## DIRECTIONS FOR THIS TASK:
Convert the records, from the start through the line containing "pyautogui.click(x=276, y=74)", into a JSON list of strings with one string per line and no blank lines. Leave the pictures out of the list.

## EXTRACTED RECORDS:
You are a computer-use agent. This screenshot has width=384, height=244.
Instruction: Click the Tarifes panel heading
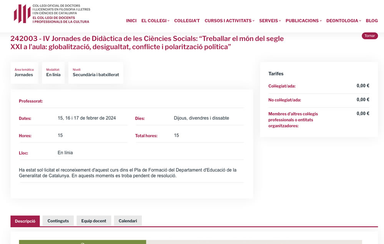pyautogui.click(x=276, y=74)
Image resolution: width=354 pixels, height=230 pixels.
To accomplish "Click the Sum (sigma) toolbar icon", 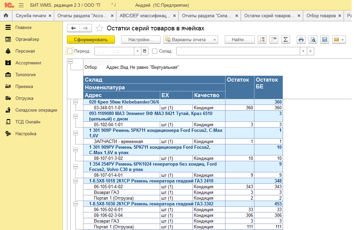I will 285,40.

## COMPLETED EXERCISE:
[
  "You are a computer-use agent. This screenshot has width=384, height=244.",
  "Instruction: Click the Tarifes panel heading",
  "pyautogui.click(x=276, y=74)"
]